I also like another sentence from Nolo "Cowboy up!"
post #18 of 24
All fundamentals of the Way of the Cowboy. A romantic myth, of course, but one that works wonderfully for teaching skiing at a resort in Montana!
post #19 of 24
time for another "gift" bonni.
post #20 of 24
Ryel, thanks for the bump. How did I miss this in 03 ??? and yeah, it has me all freakin misty eyed.

I still have one of those rag quilts, thread bare in the center on one side .... and I still use it. Knowing it was made by her during the depression makes it a lot warmer.
post #21 of 24
Thread Starter 
Ryel, thanks for the bump, although I'm with Yuki and 'all freakin misty eyed'.

You're right, there's another 'gift' wanting out. I started it in the shower (I hope I can remember from shower to laptop......old age sucks!), and with help from the muse, I'll print it here soon.

You guys Rock.:
post #22 of 24
Bonni : This is an incredibly beautiful story which tugs at all of our heartstrings and still rings true . I too like others have similar memories and experiences

And now in our roles as grandparants "The Queen of the Hop " and I try our Best to recreate similar experiences for our grandchildren. Making memories is the finest thing you can do for another .

Thanks for sharing yours Bonni!!!
post #23 of 24
Wonderful story Bonni. I always enjoy a good Ott story.

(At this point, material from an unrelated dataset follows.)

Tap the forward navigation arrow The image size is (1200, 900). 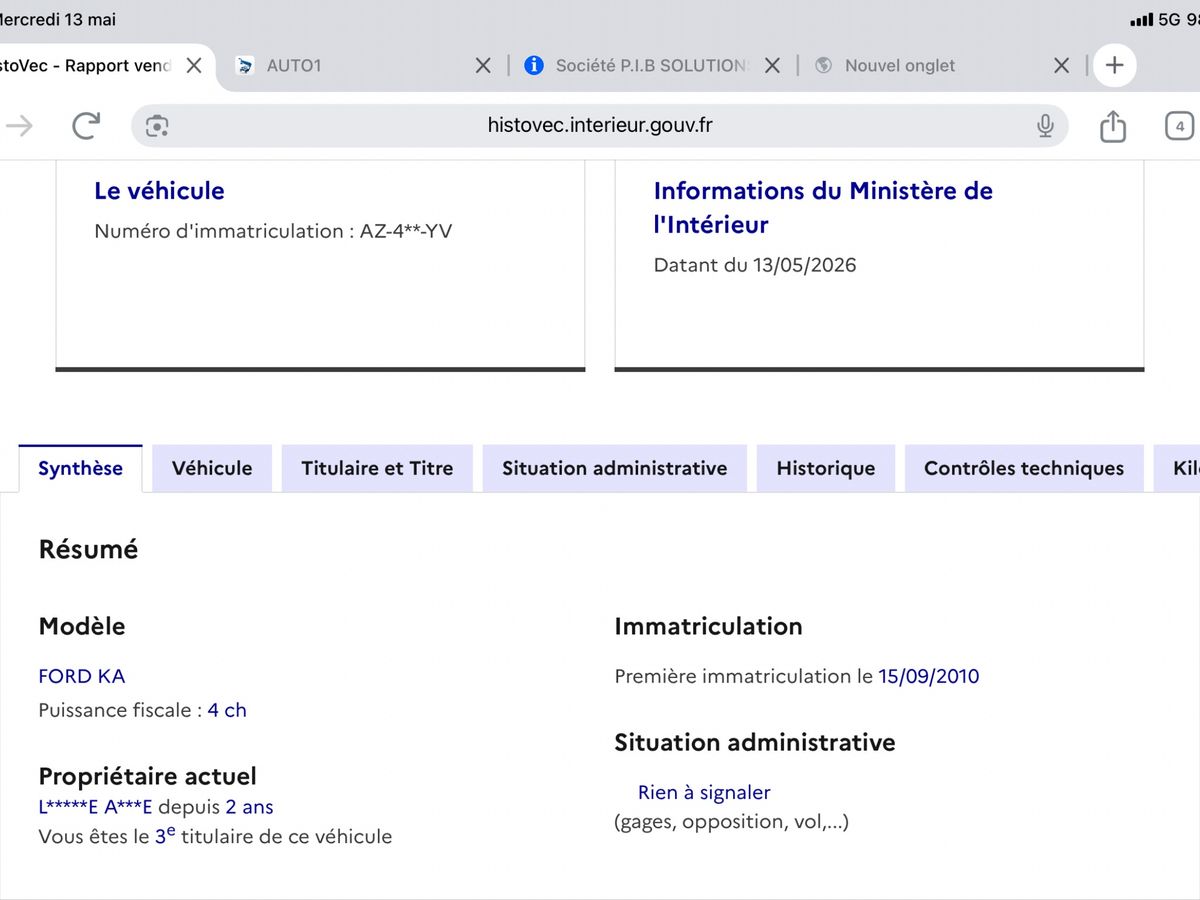(19, 125)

I ran across this advise he gave a while ago about his forumla for being comfortable in the zone:

Originally Posted by Ott Gangl View Post
Well, maybe it's time to repeat my advice to John from a year or two ago:

>>>>For myself I spent the rest of the morning not skiing so much but trying different things like 5 short radius alternating with 5 long turns, one ski vs two ski balance, playing with varying levels of countering,<<<

John, when we ski together in Seven Springs there will be no drills and all thinking will be suspended. Over fifty years ago back home in the Bavarian Alps I learned the formula, I'll give it to you now so you can 'think' about it now BECAUSE ALL THINKING WILL BE OUTLAWED THERE WHILE SKIING!

Here is the formula:

In the morning, before we start to ski we drink three shots of Jaegermeister and chase it with a beer. That is just enough to still keep your equilibrium and balance but it will suspend all THINKING.

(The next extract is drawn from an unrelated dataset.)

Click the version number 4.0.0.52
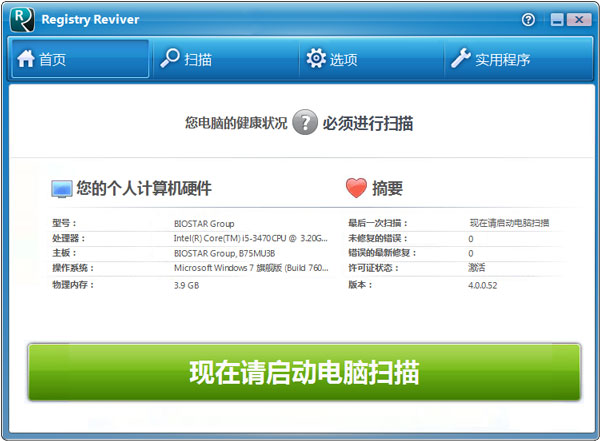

The litmus test to see if you have it just right is that after a few turns you should feel like YODELING and NOT be aware that you are on skis, it doesn't matter if you know how to yodel or not and all skiers around you should look like angels floating down the slope.

If, after a few turns you 'think' "I don't feel like yodeling and I'm still aware of my skis and all skiers around me look like hacks" , you are 'thinking' too much and you need a reinforcing shot of Jaegermeister.

If, on the other hand you notice that you fall down after releasing at the end of every turn, three shots were too much, understandable since Jaegermeister affects people with lower body weight more than us normal heavyweights.

In that case you need to sit on the sun deck for an hour, making sure you take off your goggles or sun glasses so you won't look like an owl when you get home and it also helps to hold one of those reflective shields under your chin. In my case, I also need to take my hat off so my bald head doesn't look like I'm wearing a scull cap without a hat on.

When the skiers on the slope look like angels floating down the hill it is time to put your skis back on.

After a good and plenty lunch three shots of Jaegermeister will assure that your nap will be restful and that when you wake up you are prepared to go to happy hour (or tea dance, when in Europe) and enjoy your manhattans.

Anderl Molterer, a hotshot racer in the olden times had it right with the exception that he chased his Jaegermeisters with champagne. Easy for him since he never had to pay for it.

So now you know. Start practicing "NOT THINKING WHILE SKIING".

post #24 of 24
Where is Ott anyhow?

He is a staple here at Epic and wish he'd be more of a regular again.